That “boring middle” is where most retrieval systems actually break or succeed.

In supabase/functions/blog-stage-research/index.ts, Stage 1 is described as:

“Deep Research — scans repos, fetches contexts, runs RAG queries, then persists research_context and enqueues the 'draft' stage.”

And the imports tell you what the research stage considers core:

ragQuery
dedupeRagChunks
formatRagResults

Those names are the shape of the system. Even without seeing the internals, you can already infer the design intent: retrieval is not a single SQL statement; it’s a pipeline that produces a clean, bounded “research context” artifact.

Think of it like panning for gold: embeddings get you to the right riverbed, but dedupe + formatting is the sieve that stops you from dumping wet gravel into the next stage.

How it works (as evidenced): Stage 1 research orchestrates retrieval utilities

The research stage is a Supabase Edge Function that chains multiple steps. Here’s the import surface—it matters because it proves the retrieval utilities are part of the production pipeline, not a README promise.

// supabase/functions/blog-stage-research/index.ts
// STAGE 1 + 1b: Deep Research — scans repos, fetches contexts, runs RAG queries,
// then persists research_context and enqueues the 'draft' stage.

import { createClient } from 'https://esm.sh/@supabase/supabase-js@2.38.4';
import {
  corsHeaders, SUPABASE_URL, SUPABASE_SERVICE_ROLE_KEY,
  REPOS, STOPWORDS,
  setActiveGeneration, broadcastProgress, isCancelled, updateRun,
  fetchBlocklist, ragQuery, dedupeRagChunks, formatRagResults,
  fetchHighlights, fetchPreviousPosts, buildDiversityContext,
  THEME_COOLDOWN_DAYS,
} from '../_shared/blog-utils.ts';
import { fetchRepoContext, RepoContext } from '../_shared/blog-github.ts';

What I like about this import surface is that it forces separation of concerns. Stage 1 is an orchestrator; retrieval logic lives in _shared/blog-utils.ts. That makes it easier to harden retrieval without turning the stage handler into a god-function.

- Exercise task a
Copy the entries from the line with "You are a GUI" up to and including the last line of the entries, omitting the pictures.

- Provided data
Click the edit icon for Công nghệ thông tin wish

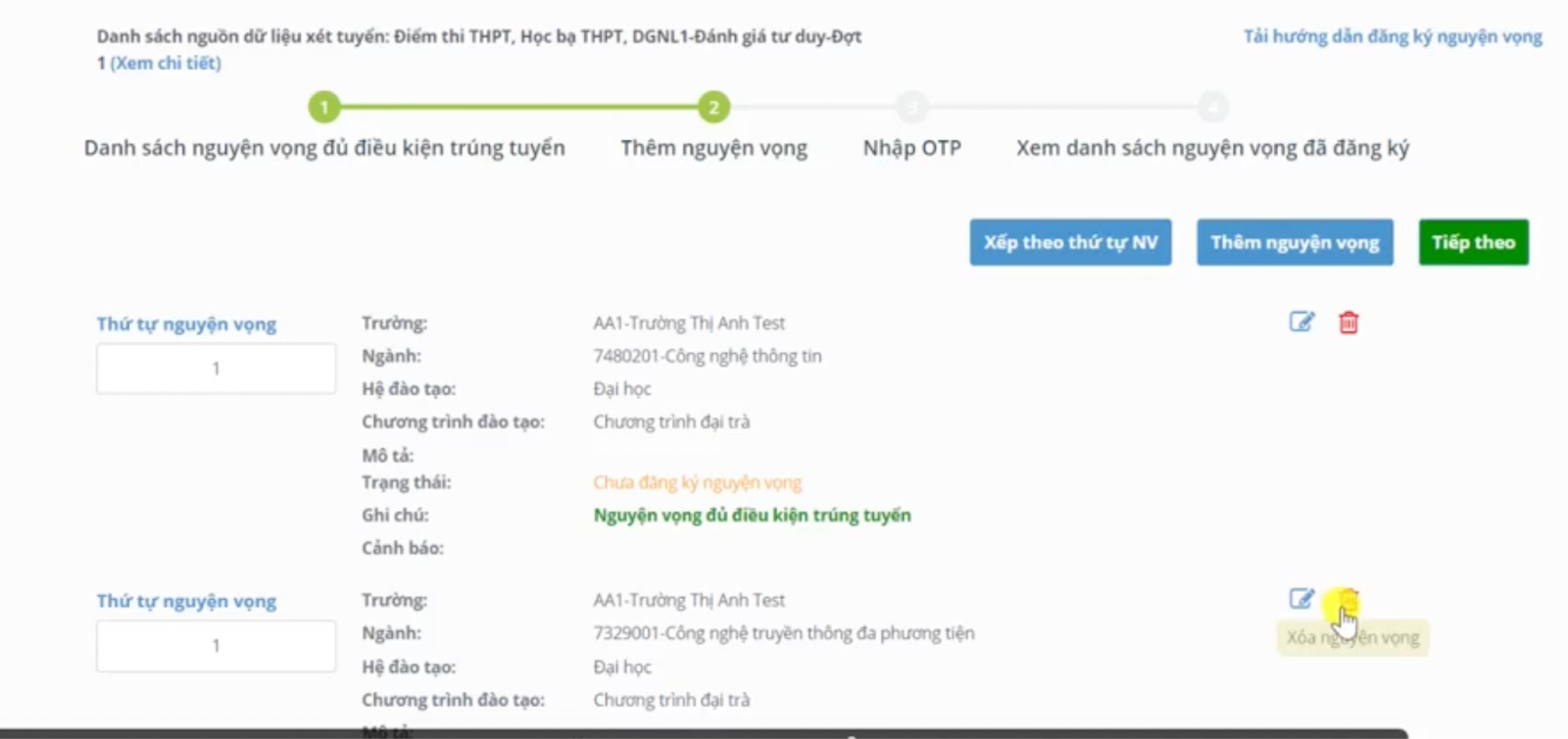click(1300, 321)
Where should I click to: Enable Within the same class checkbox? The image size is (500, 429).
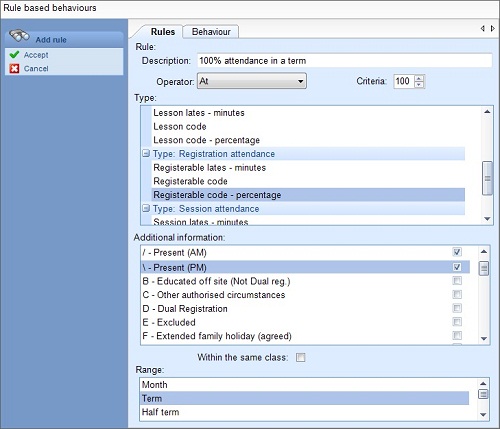300,357
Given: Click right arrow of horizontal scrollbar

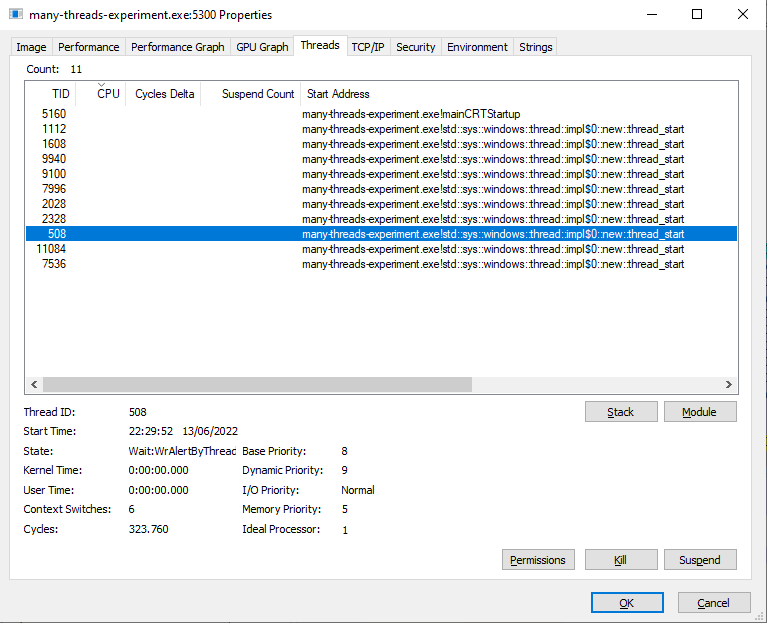Looking at the screenshot, I should [x=729, y=385].
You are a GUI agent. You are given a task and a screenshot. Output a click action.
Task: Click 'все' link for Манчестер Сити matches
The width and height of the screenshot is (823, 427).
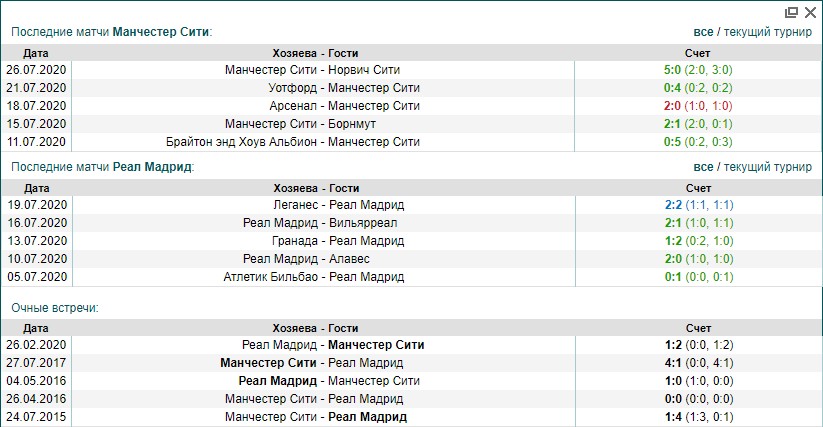pyautogui.click(x=704, y=31)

- Exercise task b
Reproduce the passage on the research stage from "And the imports" up to and including "the next stage.", replacing "riverbed" with "streambed".

- Task output a
You are a GUI agent. You are given a task and a screenshot. Output a click action.
Task: Click 'все' link for Манчестер Сити matches
The width and height of the screenshot is (823, 427).
pyautogui.click(x=704, y=31)

- Task output b
And the imports tell you what the research stage considers core:

ragQuery
dedupeRagChunks
formatRagResults

Those names are the shape of the system. Even without seeing the internals, you can already infer the design intent: retrieval is not a single SQL statement; it’s a pipeline that produces a clean, bounded “research context” artifact.

Think of it like panning for gold: embeddings get you to the right streambed, but dedupe + formatting is the sieve that stops you from dumping wet gravel into the next stage.